The ABA has long been predominantly white. Board Chairman Jamie Fiocco acknowledged in June 2020 — after the murder of George Floyd — that the association had not done enough to “remove barriers to membership and service for Black, Indigenous and people of color. Hill cited many recent initiatives: the expansion of the diversity committee, the diversification of the board, increased awareness and — for a time — the removal of membership fees.

The ABA now has 2,023 member stores in its ranks: a dazzling increase, compared to 1,689 at the beginning of July 2020. Part of this growth can be explained by the re-registration of former members who passed their turn during the pandemic, but it signals a strong and regular increase in the opening of new establishments, a trend which should continue.

It’s the highest ABA membership total in years, even though the association in 2020 tightened its rules and only allowed stores that ” mainly sell books (representing more than 50% of the inventory), as opposed to other stores offering notably books.

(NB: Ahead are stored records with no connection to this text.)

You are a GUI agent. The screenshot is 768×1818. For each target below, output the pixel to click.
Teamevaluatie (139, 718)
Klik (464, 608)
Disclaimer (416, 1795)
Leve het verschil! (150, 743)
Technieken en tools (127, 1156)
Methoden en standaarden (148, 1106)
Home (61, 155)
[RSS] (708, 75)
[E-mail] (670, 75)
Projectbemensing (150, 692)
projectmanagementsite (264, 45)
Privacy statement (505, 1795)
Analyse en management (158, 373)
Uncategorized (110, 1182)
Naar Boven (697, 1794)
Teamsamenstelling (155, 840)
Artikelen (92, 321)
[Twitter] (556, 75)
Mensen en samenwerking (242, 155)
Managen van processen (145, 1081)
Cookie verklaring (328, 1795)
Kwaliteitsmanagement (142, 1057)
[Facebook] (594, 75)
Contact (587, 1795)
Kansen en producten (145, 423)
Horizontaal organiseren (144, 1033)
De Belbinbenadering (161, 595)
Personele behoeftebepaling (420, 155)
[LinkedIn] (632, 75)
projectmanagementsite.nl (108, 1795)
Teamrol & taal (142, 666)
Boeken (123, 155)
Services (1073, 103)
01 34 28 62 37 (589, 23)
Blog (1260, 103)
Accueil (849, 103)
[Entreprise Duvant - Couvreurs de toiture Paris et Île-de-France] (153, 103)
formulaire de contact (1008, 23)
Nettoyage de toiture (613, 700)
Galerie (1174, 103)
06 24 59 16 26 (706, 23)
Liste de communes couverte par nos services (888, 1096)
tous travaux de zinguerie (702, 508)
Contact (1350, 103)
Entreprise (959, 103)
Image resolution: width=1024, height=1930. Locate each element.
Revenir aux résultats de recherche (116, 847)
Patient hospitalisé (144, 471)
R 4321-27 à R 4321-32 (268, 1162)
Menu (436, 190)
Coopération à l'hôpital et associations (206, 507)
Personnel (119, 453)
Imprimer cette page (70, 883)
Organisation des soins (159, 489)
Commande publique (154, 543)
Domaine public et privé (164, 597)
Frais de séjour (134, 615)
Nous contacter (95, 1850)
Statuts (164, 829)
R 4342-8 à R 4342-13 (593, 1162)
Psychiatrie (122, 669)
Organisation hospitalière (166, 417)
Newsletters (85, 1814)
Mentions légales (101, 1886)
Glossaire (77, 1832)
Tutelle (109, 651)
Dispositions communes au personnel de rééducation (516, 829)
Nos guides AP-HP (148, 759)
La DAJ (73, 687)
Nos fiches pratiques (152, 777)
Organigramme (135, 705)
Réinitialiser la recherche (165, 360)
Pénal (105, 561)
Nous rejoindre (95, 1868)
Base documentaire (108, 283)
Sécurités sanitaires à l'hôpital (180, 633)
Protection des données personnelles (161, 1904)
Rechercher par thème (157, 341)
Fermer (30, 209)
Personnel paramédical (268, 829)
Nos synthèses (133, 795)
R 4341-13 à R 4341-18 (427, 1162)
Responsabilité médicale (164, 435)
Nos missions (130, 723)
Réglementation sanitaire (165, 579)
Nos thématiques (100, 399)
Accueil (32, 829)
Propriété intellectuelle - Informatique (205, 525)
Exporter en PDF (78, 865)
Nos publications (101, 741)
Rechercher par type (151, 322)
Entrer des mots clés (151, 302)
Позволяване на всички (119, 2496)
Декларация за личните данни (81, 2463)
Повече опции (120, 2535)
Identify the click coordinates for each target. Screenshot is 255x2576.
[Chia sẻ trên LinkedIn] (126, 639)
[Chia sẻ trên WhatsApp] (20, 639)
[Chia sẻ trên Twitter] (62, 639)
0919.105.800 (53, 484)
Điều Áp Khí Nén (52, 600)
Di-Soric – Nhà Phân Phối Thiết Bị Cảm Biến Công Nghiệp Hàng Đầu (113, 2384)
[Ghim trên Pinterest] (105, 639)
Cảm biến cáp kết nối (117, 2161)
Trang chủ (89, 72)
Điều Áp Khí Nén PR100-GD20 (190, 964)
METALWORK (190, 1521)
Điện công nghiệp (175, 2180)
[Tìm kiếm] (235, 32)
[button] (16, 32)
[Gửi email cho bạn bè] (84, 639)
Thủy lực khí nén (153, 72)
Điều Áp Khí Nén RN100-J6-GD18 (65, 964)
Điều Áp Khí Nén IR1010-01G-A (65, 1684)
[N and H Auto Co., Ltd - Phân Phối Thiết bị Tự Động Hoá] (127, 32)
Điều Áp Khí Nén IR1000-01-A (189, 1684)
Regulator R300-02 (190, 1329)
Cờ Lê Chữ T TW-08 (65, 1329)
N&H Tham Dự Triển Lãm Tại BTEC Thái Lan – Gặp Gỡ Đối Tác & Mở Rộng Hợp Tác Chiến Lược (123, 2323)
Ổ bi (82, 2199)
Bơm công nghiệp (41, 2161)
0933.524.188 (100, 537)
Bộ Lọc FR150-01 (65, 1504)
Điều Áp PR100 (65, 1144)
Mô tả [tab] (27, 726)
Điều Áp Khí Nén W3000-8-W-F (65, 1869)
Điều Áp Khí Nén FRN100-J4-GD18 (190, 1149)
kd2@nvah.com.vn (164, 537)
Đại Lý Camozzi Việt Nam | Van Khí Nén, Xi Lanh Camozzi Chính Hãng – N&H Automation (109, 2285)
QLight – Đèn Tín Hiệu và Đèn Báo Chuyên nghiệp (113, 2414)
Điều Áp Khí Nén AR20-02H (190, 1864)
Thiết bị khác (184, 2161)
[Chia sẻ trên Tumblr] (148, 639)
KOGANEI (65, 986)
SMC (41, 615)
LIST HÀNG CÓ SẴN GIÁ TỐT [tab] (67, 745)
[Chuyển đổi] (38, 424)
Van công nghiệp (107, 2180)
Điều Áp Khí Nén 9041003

The ABA also does not list sellers whose memberships are inactive.

In the Shadow of Amazon

The establishments have also seen a jump in their turnover: in a survey of booksellers released earlier this year, the ABA found that around 80% of respondents said they saw more sales in 2021 than in 2020. Nearly 70% of them saw higher sales compared to 2019, Allison Hill finds for the New York Times.

Overwhelming competition from online giants like Amazon would discourage the opening of physical points of sale, but the growth of brick-and-mortar bookstores remains notable. However, landlords are facing new uncertainties, known from the world of the book industry: shortage of labour, difficulties in the supply chain, rising rents and interest rates, but also the cost of raw materials, etc

The pandemic will have been a starting point for bringing communities together around their local bookstores in times of crisis. Although the number of sales initially fell during periods when establishments were closed, the latter quickly intensified their online sales operations, finding at the same time new ways to retain their customers: online ordering and in-store pick-up, home delivery, pop-up stores or bookmobiles.

READ: The vitality of bookstores and the enthusiasm of “neo-booksellers”

It also turned out that readers were in demand for printed books during the pandemic, and the surge in sales continued in 2021. Publishers sold nearly 827 million printed books, which represents an increase of 10% from 2020, according to NPD Book Scan.

The new generation of booksellers would result, more broadly, from the questions induced by the pandemic and its multiple confinements. As people reevaluate their lives and change professions, retail spaces are also becoming more affordable. Government support for small businesses has helped many bookstores resist closure, while stimulus grants have allowed some to quit their jobs to set up new businesses.